The instrumental record based on direct measurements of temperature made by thermometers and satellite instruments goes back only a hundred and fifty years. To learn about more about earlier climate change we need to use proxy data, measurements of phenomena that depend on climate. Various types of proxy data are used:

  1. Cores of the sea floor made by the Integrated Ocean Drilling Program IODP. For example, Expeditions 303 and 306 collected data on climate variability in the North Atlantic over tha past few million years. The data is used with data cores from the Greenland Ice Sheet.


    Location of proposed drill sites. Blue circles = primary sites planned for Expedition 303, red circles = primary sites planned for Expedition 306, and open circles = alternate sites. From Expeditions 303 and 306 Scientific Prospectus, Introduction.

  2. Ice cores from thick ice sheets in Greenland, Antarctica, and mountain glaciers from around the world provide many different types of data:

    map showing location of ice cores in greenland
    Location of Greenland ice cores. From Carbon Dioxide InformationAnalysis Center.

    ice core photo

    Photo of an ice core. From Kennedy (2006).

    1. The layers give the age of the ice. For the latest ten thousand years of longer, counting the layers gives age.



      Here is a photo of ice in a core collected by from the North Greenland Ice Core Project showing annual layers of the ice from about 1800 m depth, which means the ice is about 20 000 years old.The curve shows the variations in light intensity measured by a line scanner showing the light intensity scattered from the ice. This picture will be a part of Søren Wedel Nielsen's Master's Thesis. From North Greenland Ice core Project, photos from 2001.

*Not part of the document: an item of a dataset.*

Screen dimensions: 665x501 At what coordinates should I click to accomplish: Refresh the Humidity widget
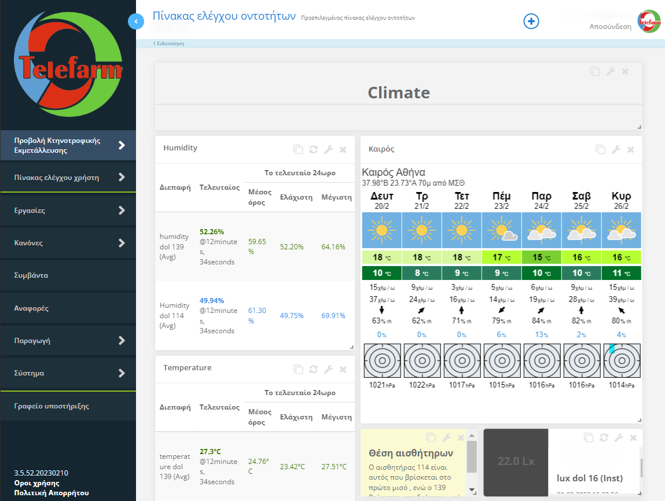[x=314, y=149]

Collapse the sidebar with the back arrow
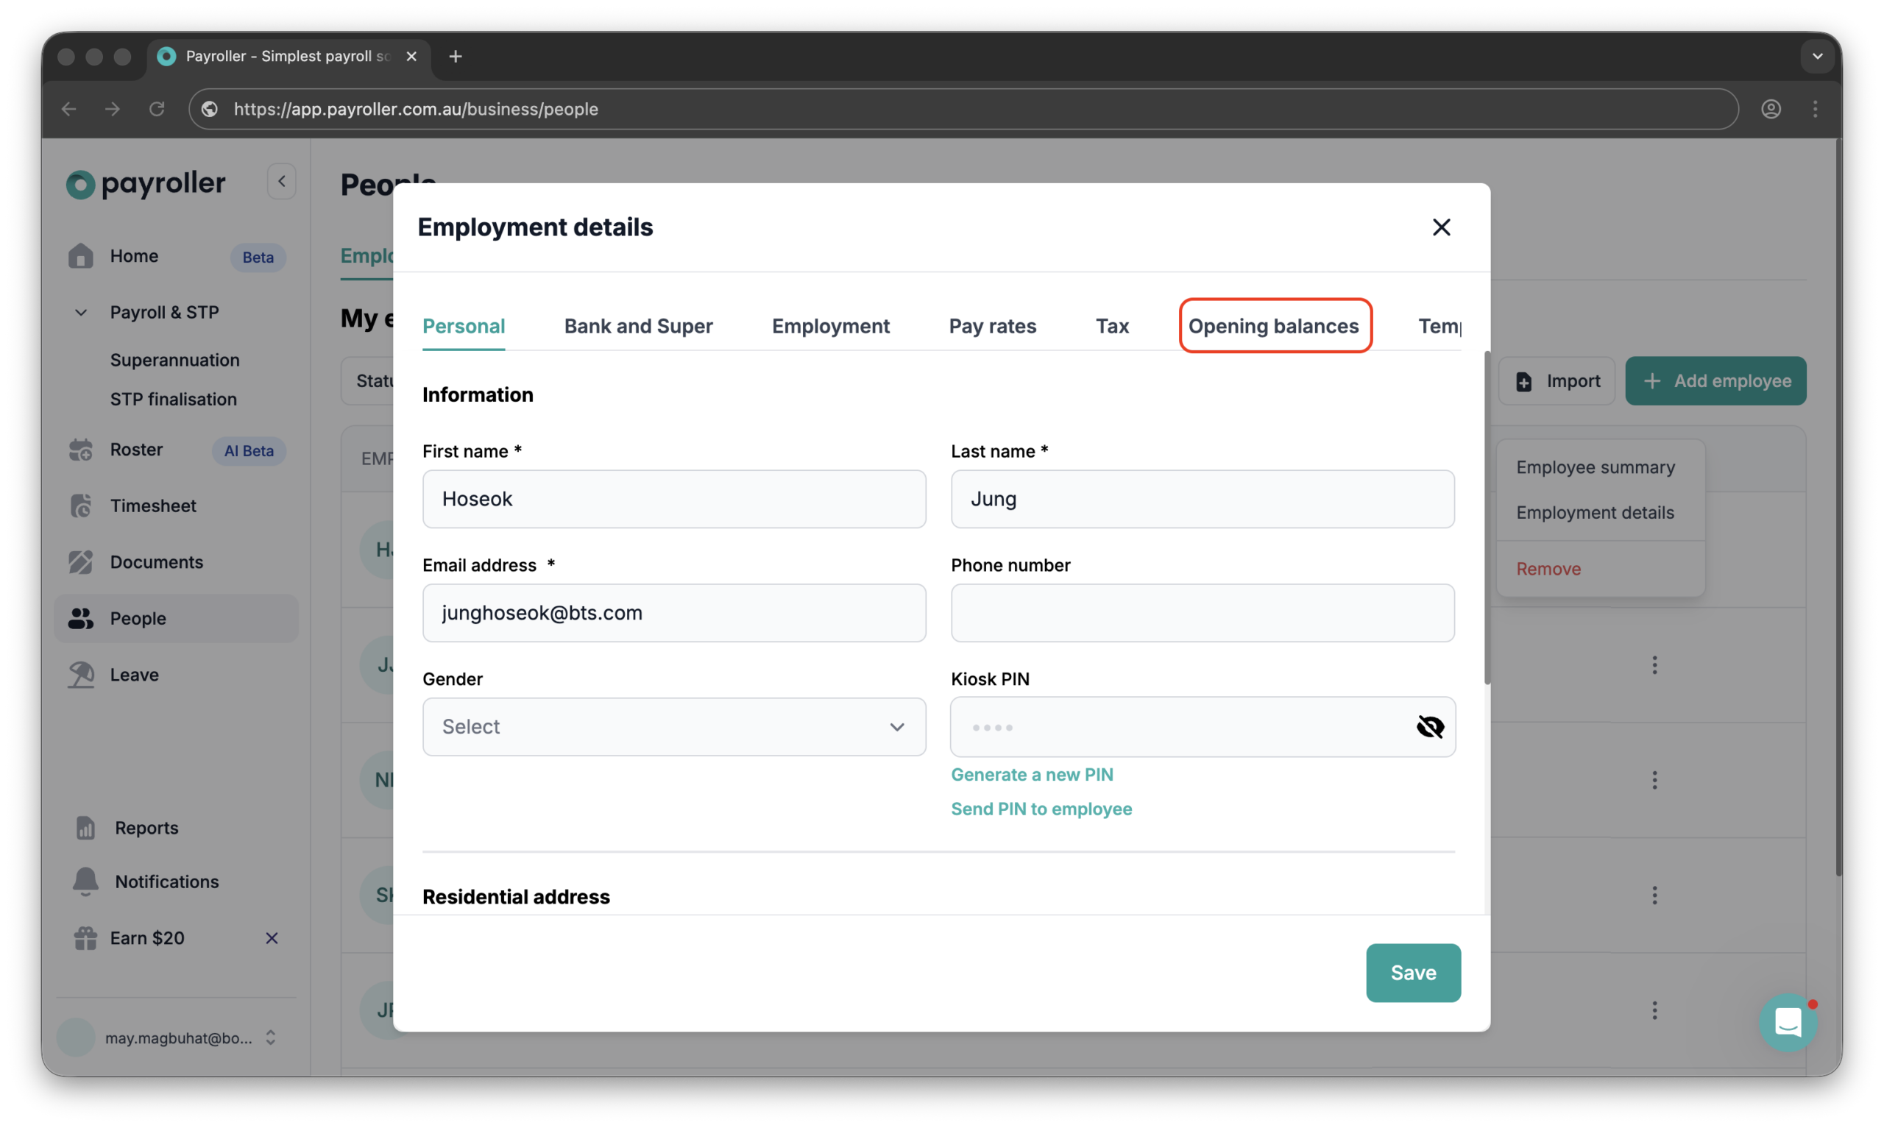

    2. Stable isotopic composition, especially the ratio (18O/16O) where 18O is the concentration of the oxygen 18 isotope, and 16O is the concentration of oxygen 16 isotope, and the concentration of duterium. The oxygen isotope ratio and the duterium concentration give the temperature at which H2O condensed as water or snow on the surface of the ice sheet.
    3. Air bubbles trapped in the ice gives atmospheric gas content, especially the concentration of carbon dioxide.
    4. Dust content in the ice depends on windiness over land upwind of the ice sheet.
    5. Salt content in the ice depends on windiness over the ocean upwind of the ice sheet.
    6. Sulphuric acid content of the ice depends on volcanic activity.
  3. Dendrochronology uses measurements of the width of tree rings to determine relative changes in environmental conditions influencing the growth of trees. Change sin width provide information on droughts and temperature changes. See also dendrochronology at the Minnesota State University's E-Museum.
  4. Analysis of pollen deposited in layered sediments in lakes gives the type of plants growing in the vicinity of the lake at different times. Types of plants depends on climate, and their types and abundance give information about past climates.
  5. Look at the data and how data are collected at NOAA's Paleoclimate web site.
  6. Then read the Paleoclimate Data for the Last 1000 Years.

See also Temperature Trends at Selected Stations.

Reference

Kalnay, E. and M. Cai (2003). Impact of urbanization and land-use change on climate. Nature 423: 528–531.

Kennedy, D. and B. Hanson (2006). "Ice and History." Science 311 (5768): 1673.

Stokstad gives a good overview of the ways to reconstruct paleoclimate.
Stokstad, E. (2001). PALEOCLIMATE: Myriad Ways to Reconstruct Past Climate. Science 292 (5517): 658–659.